SETIF.INFO

Accueil > Setif.info (1999-2021) > Culture > Exils : de Sétif à Paris

PARIS (13)

mercredi 31 août 2011, , article écrit par Ammar Koroghli et publié par La rédaction


Et pourtant… Et pourtant combien la Seine a-t-elle avalé de corps d’Algériens qui, après avoir été massacré à mort, ont été jetés de sang froid par des policiers… Ce jour là, le 17 octobre 1961, ils furent traités de « Sale race, ratons, bicots » ; autant d’injures. Quel accueil réservé alors aux miens à Montreuil, Nanterre, Quartier latin, Porte de Champerret, Porte de la Villette, Argenteuil, Paris 18è… Monsieur Papon pouvait dire alors : une grande partie des Algériens sera refoulée dès cette semaine sur l’Algérie, ainsi que les commerçants algériens qui suivraient demain les consignes de grève du FLN… S’ensuivent injures, matraques, noyades, strangulations, pendaisons, terreur, torture…

Légitimement, je m’interroge sur ce qui s’est passé ce jour là. Quel a été le nombre de corps d’Algériens et d’Algériennes littéralement avalés par la Seine. Jetés de sang froid par les forces de l’ordre de l’époque, après avoir été massacrés. Souvent, ces corps portaient des traces de strangulations. Le nombre de morts ? 140 selon les services de l’Inspection générale de la police ; entre 200 à 327 selon la Fédération de France du FLN. Mais aussi, tout aussi officiellement : 9260 Algériens furent détenus dont 6600 au Palais des Sports, 860 à Vincennes, 1800 au stade de Coubertin et ailleurs. Les chiffres signifient-ils quelque chose ?

DONNÉES FOURNIES
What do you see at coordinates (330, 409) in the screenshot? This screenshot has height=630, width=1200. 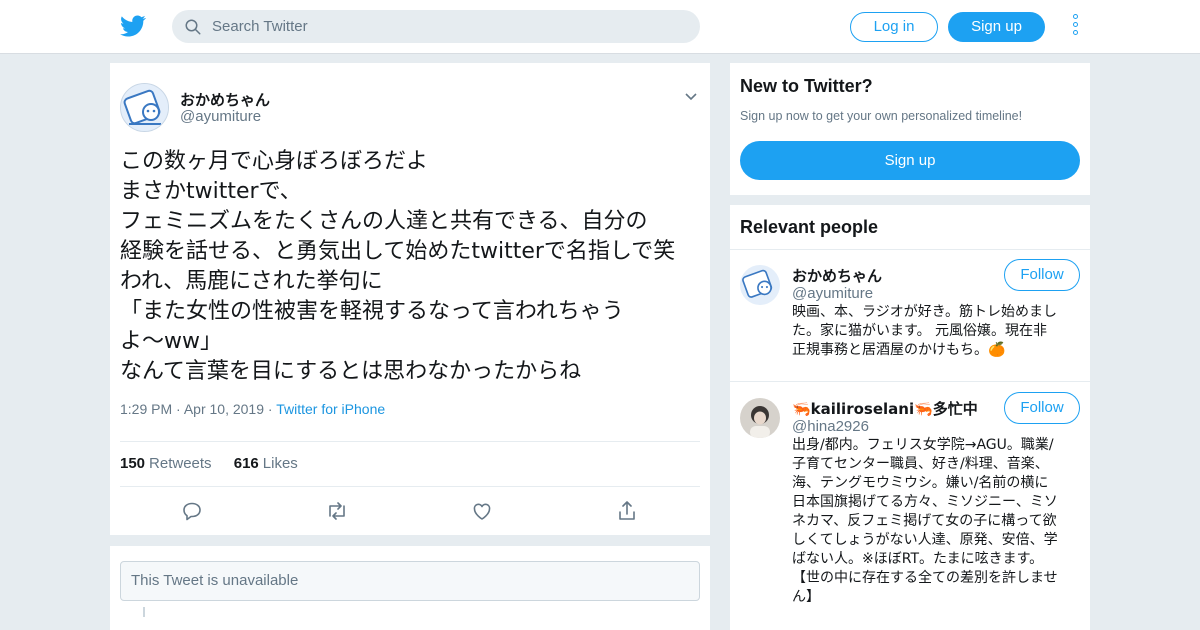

SÉRIE D'EXERCICES
1. Traduisez en anglais la phrase suivante du texte à l'étude : « Souvent, ces corps portaient des traces de strangulations. »
2. D'après le texte à l'étude, combien d'Algériens furent détenus au Palais des Sports ?
3. Réécrivez le passage du texte à l'étude qui s'ouvre sur « Légitimement, je m’interroge » et s'achève sur « signifient-ils quelque chose ? », en remplaçant « forces de l’ordre » par « policiers ».

CORRIGÉ DES EXERCICES
1. Often, these bodies bore marks of strangulation.

2. 6600 Algériens furent détenus au Palais des Sports.

3.
Légitimement, je m’interroge sur ce qui s’est passé ce jour là. Quel a été le nombre de corps d’Algériens et d’Algériennes littéralement avalés par la Seine. Jetés de sang froid par les policiers de l’époque, après avoir été massacrés. Souvent, ces corps portaient des traces de strangulations. Le nombre de morts ? 140 selon les services de l’Inspection générale de la police ; entre 200 à 327 selon la Fédération de France du FLN. Mais aussi, tout aussi officiellement : 9260 Algériens furent détenus dont 6600 au Palais des Sports, 860 à Vincennes, 1800 au stade de Coubertin et ailleurs. Les chiffres signifient-ils quelque chose ?